REQUIRED WORK -> Format everything from the line containing "Screen dimensions: 1389x868" down to the line containing "click(236, 124)" as a Markdown table with the columns Number and Text, numbering each row and leaving out blank lines.

===== RECORDS PROVIDED

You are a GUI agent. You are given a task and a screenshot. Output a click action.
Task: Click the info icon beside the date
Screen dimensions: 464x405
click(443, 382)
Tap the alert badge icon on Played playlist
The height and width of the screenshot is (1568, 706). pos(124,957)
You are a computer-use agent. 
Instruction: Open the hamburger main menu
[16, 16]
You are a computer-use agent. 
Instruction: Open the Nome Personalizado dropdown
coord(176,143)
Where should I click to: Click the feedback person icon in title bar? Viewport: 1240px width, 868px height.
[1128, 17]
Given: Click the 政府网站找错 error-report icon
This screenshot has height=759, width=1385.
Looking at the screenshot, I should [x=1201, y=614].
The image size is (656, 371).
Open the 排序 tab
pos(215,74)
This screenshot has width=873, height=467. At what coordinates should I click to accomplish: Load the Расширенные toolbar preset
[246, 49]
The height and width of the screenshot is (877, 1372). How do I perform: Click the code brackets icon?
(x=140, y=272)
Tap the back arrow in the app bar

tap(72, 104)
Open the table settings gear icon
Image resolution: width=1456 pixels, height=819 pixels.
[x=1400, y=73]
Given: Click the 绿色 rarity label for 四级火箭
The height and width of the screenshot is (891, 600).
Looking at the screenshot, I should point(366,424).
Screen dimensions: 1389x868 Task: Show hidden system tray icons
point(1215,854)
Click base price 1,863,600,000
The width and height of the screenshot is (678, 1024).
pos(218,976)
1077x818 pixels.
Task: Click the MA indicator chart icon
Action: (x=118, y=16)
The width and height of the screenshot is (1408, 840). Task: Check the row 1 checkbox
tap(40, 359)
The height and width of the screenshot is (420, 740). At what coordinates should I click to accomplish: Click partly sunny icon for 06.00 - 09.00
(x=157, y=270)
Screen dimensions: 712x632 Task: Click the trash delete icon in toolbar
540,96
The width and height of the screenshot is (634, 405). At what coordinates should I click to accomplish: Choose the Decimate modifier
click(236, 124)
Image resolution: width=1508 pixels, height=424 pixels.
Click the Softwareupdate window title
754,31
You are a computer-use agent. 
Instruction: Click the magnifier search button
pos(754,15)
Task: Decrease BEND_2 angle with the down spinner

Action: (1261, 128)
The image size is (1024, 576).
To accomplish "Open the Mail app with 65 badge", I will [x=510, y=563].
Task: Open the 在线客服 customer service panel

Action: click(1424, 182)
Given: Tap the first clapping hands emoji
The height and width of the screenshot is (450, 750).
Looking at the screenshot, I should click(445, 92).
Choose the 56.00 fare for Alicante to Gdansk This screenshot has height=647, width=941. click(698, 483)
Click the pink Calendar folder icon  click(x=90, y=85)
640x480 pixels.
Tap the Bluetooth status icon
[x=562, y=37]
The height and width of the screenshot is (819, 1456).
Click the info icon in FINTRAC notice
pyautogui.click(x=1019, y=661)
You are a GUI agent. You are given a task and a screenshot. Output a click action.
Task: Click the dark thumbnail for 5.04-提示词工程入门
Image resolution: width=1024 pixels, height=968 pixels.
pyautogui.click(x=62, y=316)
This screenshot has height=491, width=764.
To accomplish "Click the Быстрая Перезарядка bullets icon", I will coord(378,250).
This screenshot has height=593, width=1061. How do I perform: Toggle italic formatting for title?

==========

OUTPUT ->
| Number | Text |
|---|---|
| 1 | Screen dimensions: 1389x868 Task: Show hidden system tray icons |
| 2 | point(1215,854) |
| 3 | Click base price 1,863,600,000 |
| 4 | The width and height of the screenshot is (678, 1024). |
| 5 | pos(218,976) |
| 6 | 1077x818 pixels. |
| 7 | Task: Click the MA indicator chart icon |
| 8 | Action: (x=118, y=16) |
| 9 | The width and height of the screenshot is (1408, 840). Task: Check the row 1 checkbox |
| 10 | tap(40, 359) |
| 11 | The height and width of the screenshot is (420, 740). At what coordinates should I click to accomplish: Click partly sunny icon for 06.00 - 09.00 |
| 12 | (x=157, y=270) |
| 13 | Screen dimensions: 712x632 Task: Click the trash delete icon in toolbar |
| 14 | 540,96 |
| 15 | The width and height of the screenshot is (634, 405). At what coordinates should I click to accomplish: Choose the Decimate modifier |
| 16 | click(236, 124) |